Ünlü ilahiyatçı Nihat Hatipoğlu, sokakta gezerken dört genç kızın bira içtiğini görmüş ve hayretler içinde kalmış.
Bunu da ifade etmiş.
*
Ortalık toz duman!
Vay efendim, nasıl olurmuş da Nihat Hatipoğlu, bira içen genç kızları gördüğünde hayretler içinde kalırmış.
Nihat Hatipoğlu’ndan ne bekliyorsunuz ki
*
Arkadaşlar!
Söz konusu kişi...
Bir din hocası... Bir ilahiyat profesörü... Sabah akşam İslami sohbetler yapan biri...

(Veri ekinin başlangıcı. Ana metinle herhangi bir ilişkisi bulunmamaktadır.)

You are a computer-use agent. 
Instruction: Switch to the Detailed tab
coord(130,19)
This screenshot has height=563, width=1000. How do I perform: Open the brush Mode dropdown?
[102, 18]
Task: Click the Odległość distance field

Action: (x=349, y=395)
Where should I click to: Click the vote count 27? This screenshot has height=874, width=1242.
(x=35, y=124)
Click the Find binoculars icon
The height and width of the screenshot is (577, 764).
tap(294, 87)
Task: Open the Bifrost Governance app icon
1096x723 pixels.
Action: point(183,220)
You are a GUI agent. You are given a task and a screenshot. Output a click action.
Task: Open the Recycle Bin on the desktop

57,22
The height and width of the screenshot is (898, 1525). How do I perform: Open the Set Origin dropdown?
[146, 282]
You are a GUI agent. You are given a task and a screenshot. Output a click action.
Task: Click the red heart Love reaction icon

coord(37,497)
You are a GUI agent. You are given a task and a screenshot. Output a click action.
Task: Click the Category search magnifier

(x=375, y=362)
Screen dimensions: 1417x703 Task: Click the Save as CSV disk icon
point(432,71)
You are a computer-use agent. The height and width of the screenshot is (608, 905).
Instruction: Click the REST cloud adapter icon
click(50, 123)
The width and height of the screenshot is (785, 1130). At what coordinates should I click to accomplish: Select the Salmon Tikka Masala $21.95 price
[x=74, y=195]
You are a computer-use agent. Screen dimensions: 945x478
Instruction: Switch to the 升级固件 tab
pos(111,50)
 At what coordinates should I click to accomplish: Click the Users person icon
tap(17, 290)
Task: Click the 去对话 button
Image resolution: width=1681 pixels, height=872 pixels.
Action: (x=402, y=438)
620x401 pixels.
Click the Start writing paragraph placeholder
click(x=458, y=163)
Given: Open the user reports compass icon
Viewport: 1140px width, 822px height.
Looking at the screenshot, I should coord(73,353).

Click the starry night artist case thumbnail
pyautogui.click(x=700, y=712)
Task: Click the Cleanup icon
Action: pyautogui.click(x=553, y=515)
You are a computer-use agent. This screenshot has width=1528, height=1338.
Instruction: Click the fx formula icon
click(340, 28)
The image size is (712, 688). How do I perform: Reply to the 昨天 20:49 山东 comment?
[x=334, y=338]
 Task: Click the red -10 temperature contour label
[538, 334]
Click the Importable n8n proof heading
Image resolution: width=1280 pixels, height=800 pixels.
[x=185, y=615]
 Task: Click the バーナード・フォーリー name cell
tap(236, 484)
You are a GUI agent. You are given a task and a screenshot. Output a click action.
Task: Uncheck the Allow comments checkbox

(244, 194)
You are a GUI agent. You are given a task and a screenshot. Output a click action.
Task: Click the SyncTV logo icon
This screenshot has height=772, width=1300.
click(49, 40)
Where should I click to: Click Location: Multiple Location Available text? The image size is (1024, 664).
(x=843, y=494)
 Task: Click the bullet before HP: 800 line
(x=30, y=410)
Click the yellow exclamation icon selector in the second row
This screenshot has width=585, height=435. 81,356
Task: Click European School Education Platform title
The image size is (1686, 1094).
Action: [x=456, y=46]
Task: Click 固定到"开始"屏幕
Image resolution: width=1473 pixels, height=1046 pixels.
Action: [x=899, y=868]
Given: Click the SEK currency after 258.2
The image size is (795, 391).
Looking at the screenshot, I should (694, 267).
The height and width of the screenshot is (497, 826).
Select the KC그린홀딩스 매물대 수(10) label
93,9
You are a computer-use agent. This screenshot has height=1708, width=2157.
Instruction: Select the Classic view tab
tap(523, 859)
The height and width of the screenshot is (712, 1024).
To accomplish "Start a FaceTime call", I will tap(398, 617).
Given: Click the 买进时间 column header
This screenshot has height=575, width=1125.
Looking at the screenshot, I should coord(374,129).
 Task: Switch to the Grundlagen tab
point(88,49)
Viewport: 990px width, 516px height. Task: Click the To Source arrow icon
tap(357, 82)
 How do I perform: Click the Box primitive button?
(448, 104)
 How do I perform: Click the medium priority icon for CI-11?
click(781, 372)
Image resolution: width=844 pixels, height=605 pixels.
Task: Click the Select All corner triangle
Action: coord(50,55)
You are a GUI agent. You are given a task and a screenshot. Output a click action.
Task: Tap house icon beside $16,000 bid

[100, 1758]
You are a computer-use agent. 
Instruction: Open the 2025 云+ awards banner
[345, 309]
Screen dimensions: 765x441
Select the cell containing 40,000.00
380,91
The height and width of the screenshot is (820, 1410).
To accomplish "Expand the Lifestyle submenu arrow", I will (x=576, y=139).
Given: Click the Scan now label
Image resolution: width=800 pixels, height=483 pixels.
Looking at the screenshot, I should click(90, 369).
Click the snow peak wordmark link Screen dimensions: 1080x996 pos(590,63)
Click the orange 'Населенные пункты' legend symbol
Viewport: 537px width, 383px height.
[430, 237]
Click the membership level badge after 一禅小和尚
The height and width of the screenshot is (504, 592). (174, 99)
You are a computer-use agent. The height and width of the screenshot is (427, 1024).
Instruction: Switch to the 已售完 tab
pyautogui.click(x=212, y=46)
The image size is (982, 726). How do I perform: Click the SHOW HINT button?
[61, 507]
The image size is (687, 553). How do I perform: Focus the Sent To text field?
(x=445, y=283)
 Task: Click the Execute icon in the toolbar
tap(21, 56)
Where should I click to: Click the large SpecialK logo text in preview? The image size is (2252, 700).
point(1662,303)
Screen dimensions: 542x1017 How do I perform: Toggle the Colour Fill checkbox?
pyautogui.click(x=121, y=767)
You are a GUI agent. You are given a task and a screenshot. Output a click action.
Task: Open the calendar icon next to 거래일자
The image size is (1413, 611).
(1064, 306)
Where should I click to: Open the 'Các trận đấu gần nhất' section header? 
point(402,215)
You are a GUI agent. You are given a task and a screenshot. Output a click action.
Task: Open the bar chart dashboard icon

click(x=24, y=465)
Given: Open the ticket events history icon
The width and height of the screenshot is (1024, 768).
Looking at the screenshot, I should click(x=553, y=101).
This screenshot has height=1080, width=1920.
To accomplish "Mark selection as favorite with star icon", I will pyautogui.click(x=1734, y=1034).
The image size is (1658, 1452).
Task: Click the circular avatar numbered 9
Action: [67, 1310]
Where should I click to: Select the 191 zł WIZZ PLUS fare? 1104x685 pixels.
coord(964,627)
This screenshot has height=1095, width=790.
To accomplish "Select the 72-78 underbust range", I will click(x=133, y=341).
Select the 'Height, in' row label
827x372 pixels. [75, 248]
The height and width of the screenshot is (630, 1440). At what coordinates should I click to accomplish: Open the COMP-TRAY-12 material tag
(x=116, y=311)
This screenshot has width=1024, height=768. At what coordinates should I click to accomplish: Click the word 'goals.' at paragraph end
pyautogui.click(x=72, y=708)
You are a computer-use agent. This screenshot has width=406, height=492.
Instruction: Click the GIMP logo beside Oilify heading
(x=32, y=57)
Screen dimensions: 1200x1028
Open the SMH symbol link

Ne bekliyorsunuz ki ondan?
*
Ne yani?
Nihat Hatipoğlu’ndan beklediğiniz...
“Geçenlerde sokakta geziyordum. Gençlerimiz ellerinde biralarla acayip eğleniyorlardı. Şahane! Mükemmel! İşte benim özlediğim Türkiye” falan demesi mi?
*
Adam tabii ki yadırgayacak, tabii ki hayrete düşecek, tabii ki memnun olmayacak.
*
Kural net ve açık:
- Yeter ki... Kimseye müdahale etmesin...
- Yeter ki... Kimsenin yediğine içtiğine karışılmasını talep etmesin...
- Yeter ki... Kimsenin hayat tarzına zorlamaya dayalı bir müdahale özlemi çekmesin.
*
Zorlama hakkı yok.
Ama yadırgama hakkı, ama hayretle karşılama hakkı, ama memnun olmama hakkı... Tabii ki var.
*
Olaya bir de şuradan bakın isterseniz:
*
Siz sarık-cübbeyle gezen genç erkekleri ya da çarşaf giymiş genç kadınları gördüğünüzde...
Hiç mi yadırgamıyorsunuz? Hiç mi hayretle karşılamıyorsunuz? Hiç mi “Başımıza taş yağacak” duygusuna girmiyorsunuz?